Les « Gaulois d’Al-Qaida » : les convertis à l’islam radical en France

Les « Gaulois d’Al-Qaida » : les convertis à l’islam radical en France
Les « Gaulois d’Al-Qaida » : les convertis à l’islam radical en France

 

Parmi les islamistes radicaux interpellés vendredi dernier en France, figure Willy Brigitte, converti d'origine antillaise, représentatif de ces "Gaulois d'Al-Qaida", jeunes occidentaux convertis à l'islam radical dont le chercheur Paul Landau analyse le parcours dans son livre Pour Allah jusqu'à la mort. Extrait.
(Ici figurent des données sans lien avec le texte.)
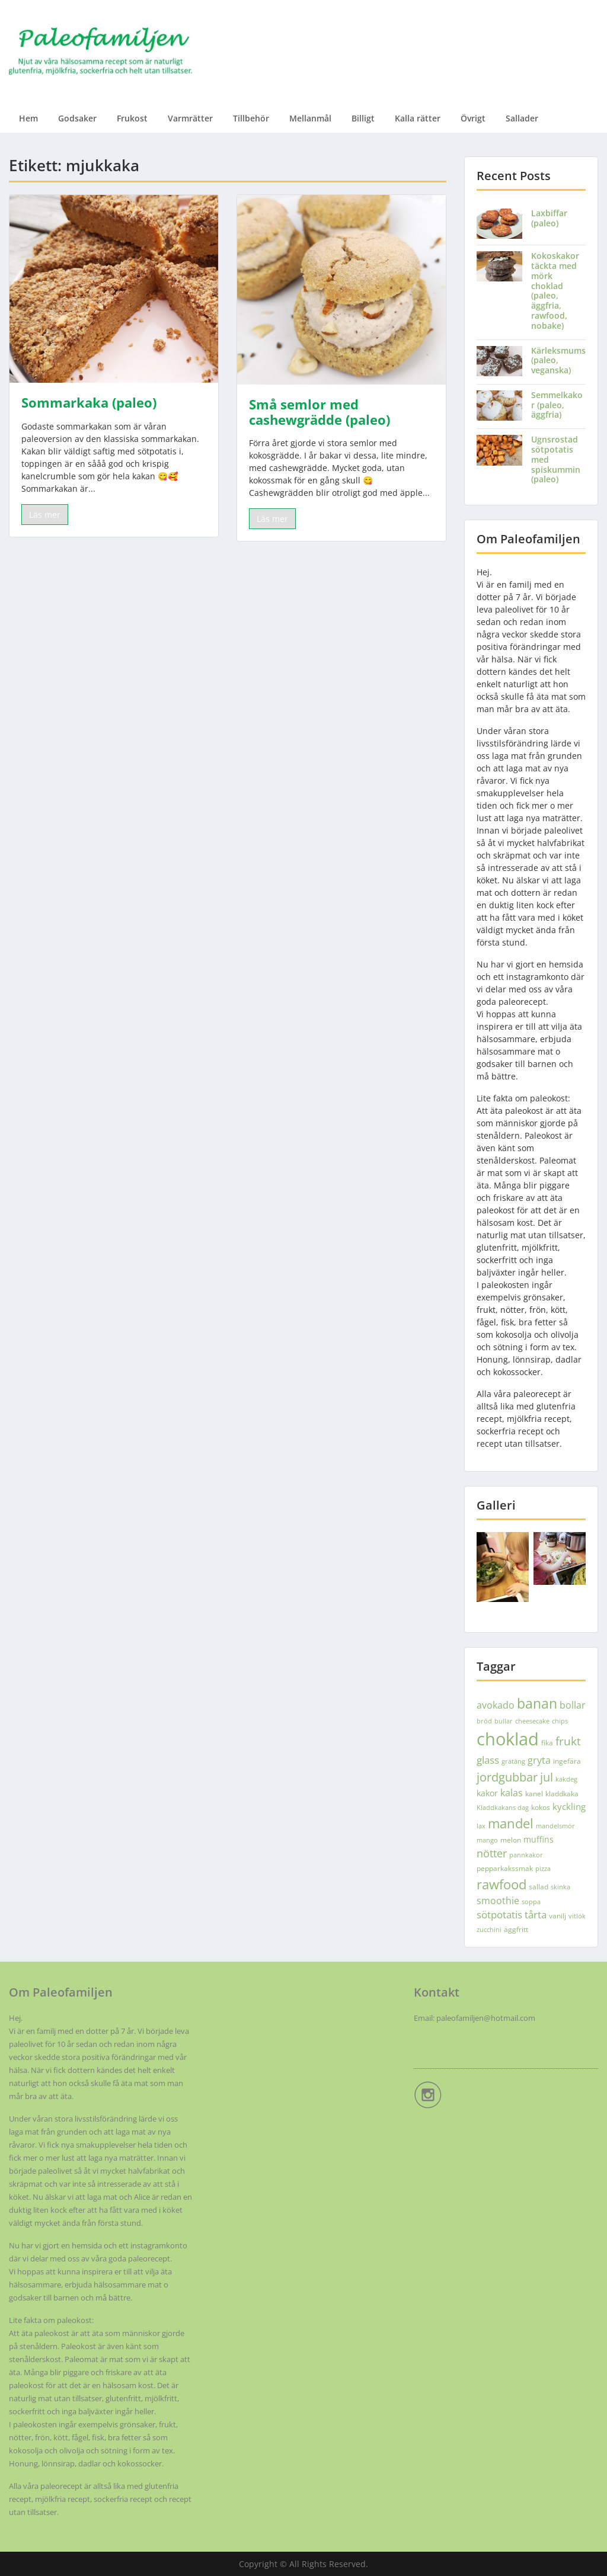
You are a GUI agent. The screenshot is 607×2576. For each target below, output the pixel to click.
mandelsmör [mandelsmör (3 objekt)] (555, 1826)
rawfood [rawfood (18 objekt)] (501, 1884)
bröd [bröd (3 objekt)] (484, 1721)
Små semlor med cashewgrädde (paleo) (319, 411)
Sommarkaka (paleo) (88, 402)
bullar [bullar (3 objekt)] (503, 1721)
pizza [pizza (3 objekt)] (543, 1868)
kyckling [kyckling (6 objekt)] (569, 1806)
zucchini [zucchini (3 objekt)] (489, 1929)
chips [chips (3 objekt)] (560, 1721)
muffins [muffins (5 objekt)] (538, 1839)
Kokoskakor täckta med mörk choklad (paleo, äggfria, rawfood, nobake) (555, 290)
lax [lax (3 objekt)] (481, 1826)
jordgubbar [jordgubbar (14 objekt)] (507, 1776)
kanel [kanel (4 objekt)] (534, 1794)
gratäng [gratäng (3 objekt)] (513, 1761)
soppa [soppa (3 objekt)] (531, 1902)
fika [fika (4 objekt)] (547, 1743)
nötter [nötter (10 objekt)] (492, 1853)
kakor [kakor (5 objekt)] (487, 1793)
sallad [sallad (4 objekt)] (538, 1887)
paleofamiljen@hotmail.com (485, 2018)
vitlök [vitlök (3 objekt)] (577, 1916)
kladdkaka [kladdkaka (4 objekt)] (562, 1794)
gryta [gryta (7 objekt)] (539, 1760)
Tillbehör (251, 118)
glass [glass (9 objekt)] (488, 1759)
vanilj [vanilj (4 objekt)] (557, 1916)
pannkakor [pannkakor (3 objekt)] (526, 1855)
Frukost (132, 118)
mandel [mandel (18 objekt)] (510, 1823)
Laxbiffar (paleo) (549, 218)
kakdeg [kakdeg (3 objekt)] (566, 1779)
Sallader (522, 118)
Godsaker (77, 118)
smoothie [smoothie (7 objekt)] (498, 1900)
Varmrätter (190, 118)
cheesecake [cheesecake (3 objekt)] (532, 1721)
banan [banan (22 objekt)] (537, 1703)
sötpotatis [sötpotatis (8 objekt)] (499, 1914)
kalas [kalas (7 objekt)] (511, 1792)
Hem (28, 118)
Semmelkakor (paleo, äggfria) (557, 405)
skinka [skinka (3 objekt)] (560, 1887)
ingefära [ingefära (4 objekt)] (567, 1761)
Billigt (363, 118)
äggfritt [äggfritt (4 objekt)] (516, 1929)
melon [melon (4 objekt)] (510, 1840)
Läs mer (44, 514)
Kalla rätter (417, 118)
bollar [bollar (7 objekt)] (573, 1705)
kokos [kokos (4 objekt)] (540, 1807)
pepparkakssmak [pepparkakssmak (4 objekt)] (505, 1868)
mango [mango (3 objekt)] (487, 1840)
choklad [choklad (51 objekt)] (508, 1739)
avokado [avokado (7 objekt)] (496, 1705)
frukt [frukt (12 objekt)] (568, 1741)
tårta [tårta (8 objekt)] (536, 1914)
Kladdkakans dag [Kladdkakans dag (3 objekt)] (503, 1807)
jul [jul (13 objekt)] (546, 1777)
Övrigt (473, 118)
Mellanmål (310, 118)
Nous avons relaté dans un précédent chapitre l’itinéraire de Lionel Dumont, membre du « gang de Roubaix » qui a défrayé la chronique dans le nord de la France en 1995-1996. Dumont n’est cependant pas le seul Français converti à l’islam radical. Il existe plusieurs autres cas, pour la plupart moins bien connus, de convertis à l’islam radical en France, où ce phénomène est en progression. Ce sont ces « Gaulois d’Al-Qaida » que nous allons passer en revue à présent, en décrivant successivement les parcours des frères David et Jérôme Courtailler, de Pierre Richard Antoine Robert, des convertis d’origine antillaise Willy Brigitte, Johann Bonté et Jean-Marc Grandvisir et des convertis de la « filière toulousaine »...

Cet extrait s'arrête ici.